## Ejercicio a resolver
Continúa el relato sobre la agencia de lotería del padre en el Chinatown de Manhattan a partir de su última oración.

## Fragmento citado

⁂

Son los relatos que están en el libro Mariposa de Otoño.




​ 

A continuación van dos fragmentos del capítulo Una Navidad china en Nueva York, elegidos por el Día del Padre.


#\#>>> Jueves 19, 9.41
El lugar de mi viejo

Mi viejo tiene un local en el Chinatown de Manhattan. Antes era una casa de regalos, uno de esos bazares de los chinos en que se abigarra una variedad infinita de adornos, artefactos, herramientas, alhajas, trastos, juguetes y una multitud de cacharros misteriosos que nadie puede adivinar para qué fueron fabricados. Ni quién podría comprarlos.
De hecho, la cantidad inextinguible de chirimbolos, su variedad inagotable y su aplicación tan enigmática, quizá expliquen por qué los bazares chinos se parecen cada vez más, mientras uno avanza hacia sus fondos, a las cuevas donde los piratas de hace siglos han dejado el caos de sus botines.
Al final, se llega a una zona en que casi no penetra la luz y donde brillan unas últimas joyas que perdieron una tarde, jugando, las niñas de la noche de los tiempos.
Pero con decisión moderna, mi viejo dejó atrás aquel pasado legendario y montó una agencia de lotería. Los timberos entran y se sientan a mirar una pantalla en la que van apareciendo números. Cada cuatro minutos suena un trompetazo y los números se hinchan, saltan, cambian de color indicando que ha terminado la jugada. Los timberos arrojan las boletas del fracaso al piso y unos pocos han ganado unas monedas que corren a reinvertir en la próxima jugada. La lotería arroja un nuevo resultado ¡cada cuatro minutos!
Mi viejo llega al local caminando lentamente por las calles con hielo, desde el estacionamiento donde deja su auto. Pasamos por una iglesia ortodoxa griega, por un depósito de comida y una ferretería. De la ferretería sale un amigo con el que mi viejo
charla a los gritos durante un rato. Cuando han terminado mi padre me traduce: él le ha contado que soy su hijo y que he llegado desde Argentina, y el tipo le ha contado que en Argentina, cuando hay crisis, saquean los supermercados de los chinos. Finalmente llegamos a su lugar en el mundo, la agencia de lotería.
En la vereda están los paquetes de diarios que mi viejo venderá. Él abre la persiana metálica y las puertas, me pide que entre los diarios, los entro, les corta el cincho, me pide que los acomode en un exhibidor. Tiene dos empleadas chinas, una simpática y una reservada. Llegan minutos después de mi viejo, la más simpática con
cafés. Le agradezco el mío, trato de charlar un poco, pero no entiende inglés.
Luego nos ponemos a charlar un rato con mi viejo.
Me dice que no puede dejar el negocio porque no sabría qué hacer. «Me quedaría en mi casa mirando todo el día la televisión».


(…)

#\#>>> Domingo 22, 12.40
Sobre una pila de diarios
A cada instante entran y salen del negocio de mi viejo los hombres que compran billetes de lotería. Cuando están dentro, se sientan a mirar la pantalla.

⁂

## Datos proporcionados
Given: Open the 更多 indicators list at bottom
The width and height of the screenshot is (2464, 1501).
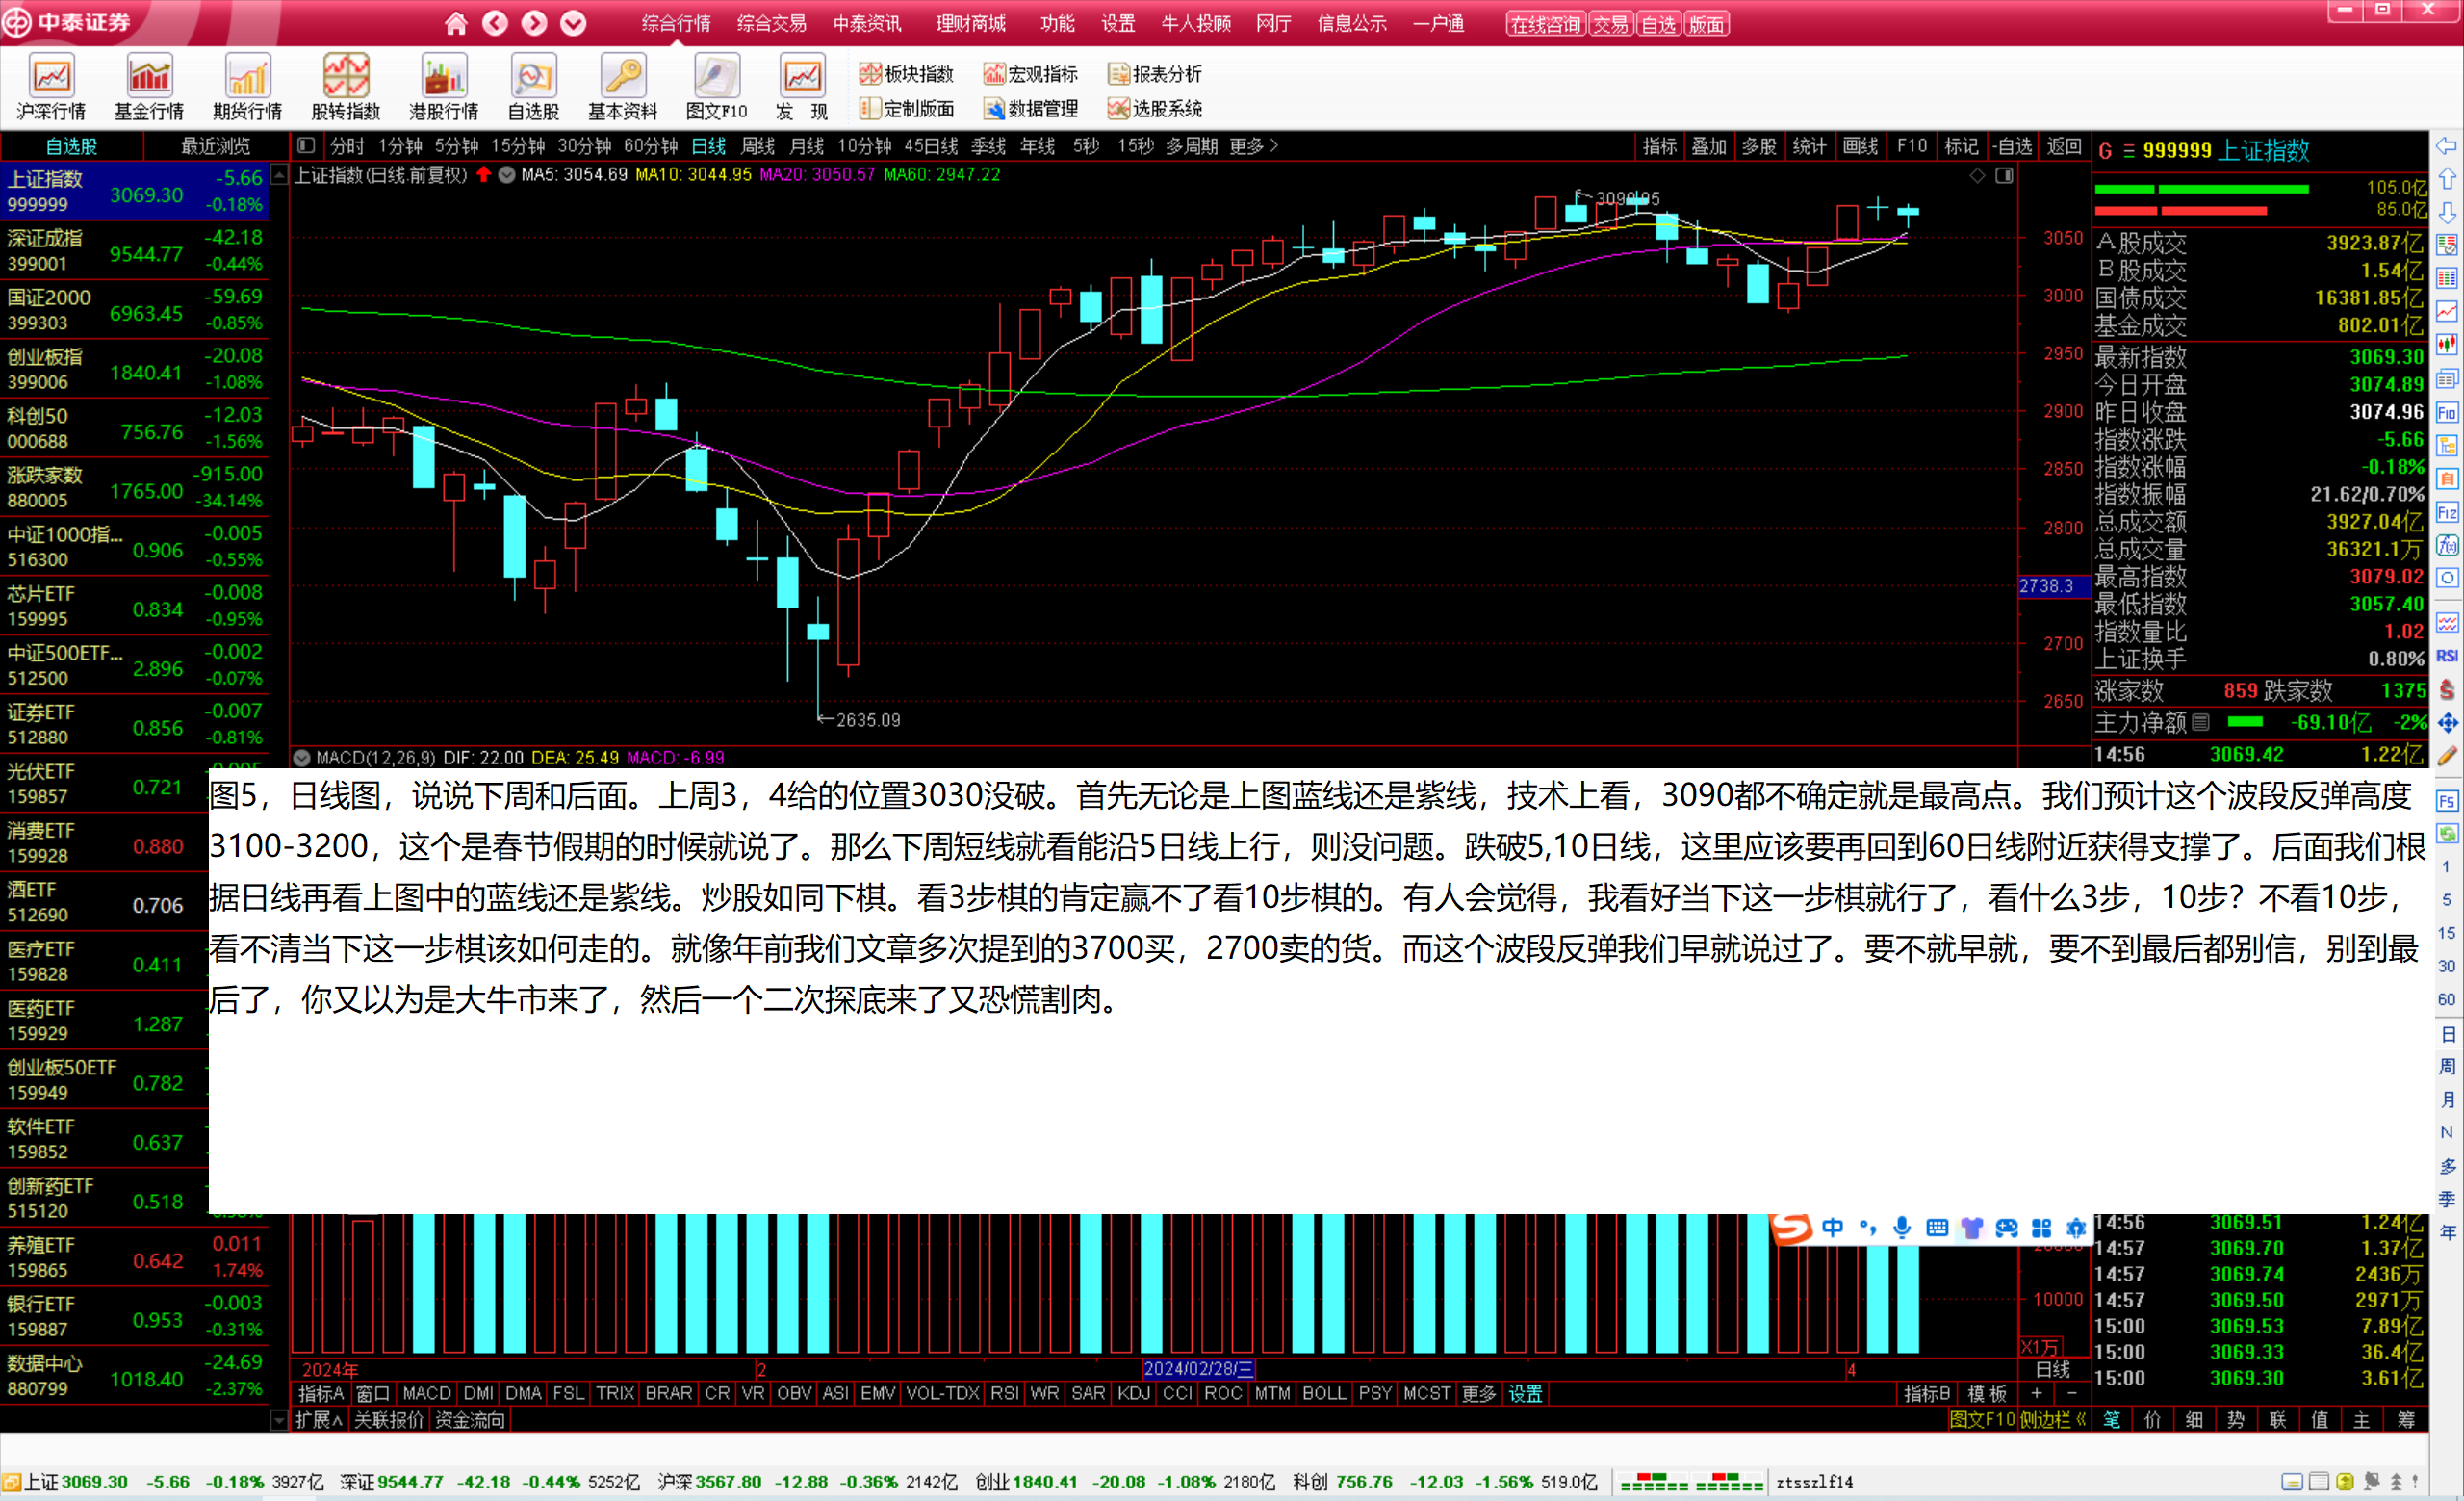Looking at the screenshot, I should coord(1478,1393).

⁂

## Respuesta al ejercicio
Son unos tipos que andan con ropa barata y raída, de anteojos viejos y dientes marrones, y una expresión eterna de hastío y ofuscación. Resulta desconcertante decir que están jugando; nada más alejado del juego que esta escena.
No juegan, sólo se amargan porque no ganan.
No pierden lo suficiente para irse y no volver, pero cuando ganan, el premio no les sirve más que para solventar una parte de la próxima jugada.
Están encadenados al futuro inminente.
Una tarde escuché un grito fuerte. Alguien había ganado más de seis mil dólares y cuando me di vuelta y lo miré, no encontré en su cara una sonrisa de felicidad, sino de revancha. Le dije algo para celebrar el momento y no me prestó atención.
Juegan de a dos o tres dólares. No hablan entre ellos, no miran más que la pantalla y sus boletas, que al final de cada jugada arrojan al suelo. No les importa nada, olvidados de sí mismos, de sus amigos, de sus familias, de su trabajo. Han dejado su vida en algún otro lugar. Se han olvidado de que tienen una vida.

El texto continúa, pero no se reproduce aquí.